Ethics update: Thinking about names

This morning I sent off the response to the issues put to me as part of the ethics review process. While I have heard a lot of ethics horror stories, I certainly have nothing to contribute to these tales. Most of the issues they picked up were fair enough: the subtle distinction between two of my survey questions is rather subtle, there was a typo and also one check-box that I somehow missed, and my ‘aims and justifications’ was lacking in references to the literature.

The one issue raised that lead to a bit of debate between my supervisor and me yesterday was whether or not participants’ names should be collected on the written consent forms. I think we live in between two different mindsets when it comes to names. Unless you have a private listing I can still look up the phone book using your surname and find your home address and phone number. It is interesting that you cannot search the online phone book for a street address to find a name, but as the information is there if you had the time you could. Although they have made the logistics of it harder, you can still look up the electoral rolls in Australia.

You would think a signature is more private than your name.

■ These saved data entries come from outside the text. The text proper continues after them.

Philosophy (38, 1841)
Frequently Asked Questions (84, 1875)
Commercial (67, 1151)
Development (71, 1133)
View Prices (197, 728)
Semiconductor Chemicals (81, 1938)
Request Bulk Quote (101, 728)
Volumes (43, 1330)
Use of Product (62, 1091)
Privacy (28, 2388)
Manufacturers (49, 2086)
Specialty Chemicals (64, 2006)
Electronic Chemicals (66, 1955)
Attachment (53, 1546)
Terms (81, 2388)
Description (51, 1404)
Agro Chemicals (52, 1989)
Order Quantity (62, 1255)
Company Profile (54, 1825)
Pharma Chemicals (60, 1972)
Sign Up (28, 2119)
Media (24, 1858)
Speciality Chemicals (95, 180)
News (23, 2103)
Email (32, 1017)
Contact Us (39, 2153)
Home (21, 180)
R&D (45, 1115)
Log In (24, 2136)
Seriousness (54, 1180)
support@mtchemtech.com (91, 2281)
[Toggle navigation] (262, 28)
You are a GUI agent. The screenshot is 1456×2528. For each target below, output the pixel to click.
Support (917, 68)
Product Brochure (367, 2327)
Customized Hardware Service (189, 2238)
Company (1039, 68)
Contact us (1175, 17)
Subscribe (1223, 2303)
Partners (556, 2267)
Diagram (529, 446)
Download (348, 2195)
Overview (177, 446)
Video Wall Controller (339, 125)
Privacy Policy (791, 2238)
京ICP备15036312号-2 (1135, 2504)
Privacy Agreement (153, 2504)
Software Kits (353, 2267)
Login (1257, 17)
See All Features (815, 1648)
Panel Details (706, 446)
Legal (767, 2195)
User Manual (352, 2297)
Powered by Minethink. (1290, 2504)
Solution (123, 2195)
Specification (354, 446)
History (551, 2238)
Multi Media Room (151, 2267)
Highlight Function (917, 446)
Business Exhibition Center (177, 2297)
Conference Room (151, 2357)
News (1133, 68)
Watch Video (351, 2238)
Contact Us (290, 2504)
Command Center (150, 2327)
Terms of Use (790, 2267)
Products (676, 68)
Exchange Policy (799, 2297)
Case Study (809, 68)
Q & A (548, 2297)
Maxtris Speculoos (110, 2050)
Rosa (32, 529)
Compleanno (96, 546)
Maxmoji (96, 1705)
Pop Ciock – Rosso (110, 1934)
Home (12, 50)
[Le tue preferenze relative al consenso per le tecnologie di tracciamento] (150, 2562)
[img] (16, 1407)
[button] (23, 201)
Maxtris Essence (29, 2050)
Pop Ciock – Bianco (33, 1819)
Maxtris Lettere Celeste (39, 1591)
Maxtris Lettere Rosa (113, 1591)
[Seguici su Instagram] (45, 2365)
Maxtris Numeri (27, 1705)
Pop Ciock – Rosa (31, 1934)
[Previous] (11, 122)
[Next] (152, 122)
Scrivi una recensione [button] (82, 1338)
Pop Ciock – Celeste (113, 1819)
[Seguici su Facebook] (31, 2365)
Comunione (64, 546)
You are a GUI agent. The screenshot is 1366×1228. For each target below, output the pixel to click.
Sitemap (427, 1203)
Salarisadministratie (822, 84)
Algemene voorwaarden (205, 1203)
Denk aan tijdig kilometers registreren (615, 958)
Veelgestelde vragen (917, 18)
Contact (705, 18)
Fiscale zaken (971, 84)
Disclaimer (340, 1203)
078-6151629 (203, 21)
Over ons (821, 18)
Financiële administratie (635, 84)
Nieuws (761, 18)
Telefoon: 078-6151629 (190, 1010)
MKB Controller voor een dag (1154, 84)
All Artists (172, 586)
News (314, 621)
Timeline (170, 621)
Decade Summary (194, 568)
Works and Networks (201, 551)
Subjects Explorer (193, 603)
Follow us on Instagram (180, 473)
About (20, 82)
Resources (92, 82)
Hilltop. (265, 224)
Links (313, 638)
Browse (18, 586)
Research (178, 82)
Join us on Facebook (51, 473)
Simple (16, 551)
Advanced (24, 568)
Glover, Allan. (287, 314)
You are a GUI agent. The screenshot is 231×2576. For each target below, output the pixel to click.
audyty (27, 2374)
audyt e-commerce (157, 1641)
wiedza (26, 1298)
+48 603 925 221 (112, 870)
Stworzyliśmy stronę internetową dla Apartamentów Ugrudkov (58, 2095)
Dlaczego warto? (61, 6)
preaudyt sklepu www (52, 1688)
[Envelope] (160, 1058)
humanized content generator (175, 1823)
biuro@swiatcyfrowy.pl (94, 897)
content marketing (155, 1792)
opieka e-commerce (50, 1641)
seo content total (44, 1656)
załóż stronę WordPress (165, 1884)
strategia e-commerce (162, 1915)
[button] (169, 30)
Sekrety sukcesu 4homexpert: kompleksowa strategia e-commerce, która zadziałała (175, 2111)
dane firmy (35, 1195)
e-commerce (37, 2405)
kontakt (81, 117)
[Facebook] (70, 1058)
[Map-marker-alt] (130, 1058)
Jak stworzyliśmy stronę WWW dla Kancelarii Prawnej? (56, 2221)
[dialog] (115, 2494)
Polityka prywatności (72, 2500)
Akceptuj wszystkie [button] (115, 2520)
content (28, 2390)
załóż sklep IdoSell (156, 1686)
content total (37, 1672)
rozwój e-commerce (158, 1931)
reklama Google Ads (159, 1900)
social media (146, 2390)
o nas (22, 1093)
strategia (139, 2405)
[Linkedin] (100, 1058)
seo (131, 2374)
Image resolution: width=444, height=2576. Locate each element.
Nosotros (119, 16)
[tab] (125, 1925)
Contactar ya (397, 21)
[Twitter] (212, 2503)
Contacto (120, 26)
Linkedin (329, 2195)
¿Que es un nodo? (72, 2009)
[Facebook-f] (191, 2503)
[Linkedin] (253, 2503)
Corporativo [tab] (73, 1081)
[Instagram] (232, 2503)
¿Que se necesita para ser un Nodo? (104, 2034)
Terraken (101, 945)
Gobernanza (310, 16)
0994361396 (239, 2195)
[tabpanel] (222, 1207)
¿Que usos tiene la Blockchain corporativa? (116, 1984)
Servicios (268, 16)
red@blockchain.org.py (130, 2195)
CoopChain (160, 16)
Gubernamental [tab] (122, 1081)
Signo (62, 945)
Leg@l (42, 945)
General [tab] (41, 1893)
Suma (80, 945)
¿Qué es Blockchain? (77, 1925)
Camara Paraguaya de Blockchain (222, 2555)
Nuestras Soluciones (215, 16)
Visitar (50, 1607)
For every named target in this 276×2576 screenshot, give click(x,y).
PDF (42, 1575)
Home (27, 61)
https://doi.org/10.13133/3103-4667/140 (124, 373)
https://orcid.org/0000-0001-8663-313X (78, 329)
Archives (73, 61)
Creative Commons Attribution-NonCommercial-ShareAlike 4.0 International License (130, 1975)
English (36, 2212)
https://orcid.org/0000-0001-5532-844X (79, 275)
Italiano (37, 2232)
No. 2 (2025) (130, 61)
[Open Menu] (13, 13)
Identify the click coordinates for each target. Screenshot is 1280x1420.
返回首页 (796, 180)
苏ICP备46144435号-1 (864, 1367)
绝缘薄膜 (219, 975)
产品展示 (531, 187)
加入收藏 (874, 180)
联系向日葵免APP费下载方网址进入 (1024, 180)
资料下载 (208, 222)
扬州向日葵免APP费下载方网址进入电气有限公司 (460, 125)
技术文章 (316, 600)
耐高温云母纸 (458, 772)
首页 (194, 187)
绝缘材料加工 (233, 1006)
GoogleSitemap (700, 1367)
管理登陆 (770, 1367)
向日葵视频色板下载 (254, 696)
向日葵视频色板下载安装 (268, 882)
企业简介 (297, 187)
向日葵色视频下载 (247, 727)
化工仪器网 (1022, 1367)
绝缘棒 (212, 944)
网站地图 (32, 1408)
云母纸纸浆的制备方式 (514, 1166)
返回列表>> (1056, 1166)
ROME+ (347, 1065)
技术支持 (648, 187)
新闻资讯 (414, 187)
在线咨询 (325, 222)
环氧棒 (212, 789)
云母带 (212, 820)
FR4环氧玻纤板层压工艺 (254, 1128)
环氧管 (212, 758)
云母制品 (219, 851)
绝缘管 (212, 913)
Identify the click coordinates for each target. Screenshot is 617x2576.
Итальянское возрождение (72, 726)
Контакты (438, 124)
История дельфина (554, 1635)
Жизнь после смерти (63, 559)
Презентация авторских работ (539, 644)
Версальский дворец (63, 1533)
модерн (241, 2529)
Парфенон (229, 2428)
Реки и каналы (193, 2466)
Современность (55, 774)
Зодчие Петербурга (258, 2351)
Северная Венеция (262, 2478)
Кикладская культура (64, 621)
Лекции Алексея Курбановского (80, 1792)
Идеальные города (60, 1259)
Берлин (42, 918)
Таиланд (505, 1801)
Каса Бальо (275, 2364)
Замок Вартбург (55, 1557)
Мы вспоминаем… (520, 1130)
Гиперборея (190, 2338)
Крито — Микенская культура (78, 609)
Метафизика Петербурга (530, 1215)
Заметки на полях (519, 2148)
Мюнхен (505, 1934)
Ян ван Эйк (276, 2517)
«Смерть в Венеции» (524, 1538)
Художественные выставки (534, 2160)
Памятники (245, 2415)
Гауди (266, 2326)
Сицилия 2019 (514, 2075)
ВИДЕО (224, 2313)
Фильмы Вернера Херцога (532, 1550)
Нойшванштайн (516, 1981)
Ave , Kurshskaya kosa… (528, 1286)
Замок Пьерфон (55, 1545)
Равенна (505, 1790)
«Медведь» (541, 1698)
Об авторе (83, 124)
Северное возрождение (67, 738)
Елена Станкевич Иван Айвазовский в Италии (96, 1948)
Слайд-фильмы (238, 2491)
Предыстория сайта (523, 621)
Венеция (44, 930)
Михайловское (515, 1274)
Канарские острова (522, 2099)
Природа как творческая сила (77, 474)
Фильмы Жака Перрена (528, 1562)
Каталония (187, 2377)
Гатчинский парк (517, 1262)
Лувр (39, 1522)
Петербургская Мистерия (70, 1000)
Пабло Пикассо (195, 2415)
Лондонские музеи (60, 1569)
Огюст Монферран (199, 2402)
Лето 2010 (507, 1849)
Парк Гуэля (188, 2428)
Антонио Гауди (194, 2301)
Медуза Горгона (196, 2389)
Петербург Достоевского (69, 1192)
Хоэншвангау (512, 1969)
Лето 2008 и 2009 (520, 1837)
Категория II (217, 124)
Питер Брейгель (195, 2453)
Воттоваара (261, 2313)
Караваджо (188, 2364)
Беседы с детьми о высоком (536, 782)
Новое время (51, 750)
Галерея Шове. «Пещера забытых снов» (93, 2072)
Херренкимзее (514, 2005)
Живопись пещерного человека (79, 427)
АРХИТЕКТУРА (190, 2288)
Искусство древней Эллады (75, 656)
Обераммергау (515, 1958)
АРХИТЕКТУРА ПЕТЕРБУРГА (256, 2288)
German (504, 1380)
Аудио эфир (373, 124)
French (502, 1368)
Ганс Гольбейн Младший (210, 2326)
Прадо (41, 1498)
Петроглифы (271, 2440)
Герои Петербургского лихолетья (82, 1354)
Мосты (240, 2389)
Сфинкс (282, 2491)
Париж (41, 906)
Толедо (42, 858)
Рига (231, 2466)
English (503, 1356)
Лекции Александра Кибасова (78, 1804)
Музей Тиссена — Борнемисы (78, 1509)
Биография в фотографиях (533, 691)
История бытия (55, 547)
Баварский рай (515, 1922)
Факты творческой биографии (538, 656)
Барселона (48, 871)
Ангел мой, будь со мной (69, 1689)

Some people have signatures that are easier to read than others. Does this mean that people with easier to read signatures deserve less privacy? How am I going to work out who I have or have not gotten written consent from if I forget at the time to make a note in my interview notes? What are the logistics of dealing with somebody who wants to retract consent if I do not know which form is theirs? I am not a handwriting expert, but would I just ask them for a copy of their signature and go through my forms to find it?

We ended up settling on having the name as an optional field on the consent form. I think having it listed on the form means that people are more likely to ask me about whether or not it matters if they give me their name. I would rather be challenged in, and negotiate through, conversation about what personal details I am going to use and for what purposes, rather than mislead people. After all, there is nothing ‘blind’ about my study and while I will not be using names in my thesis or providing my field notes to other people, the full social identity of people I encounter will play into my thinking about, and analysis of, the data I collect.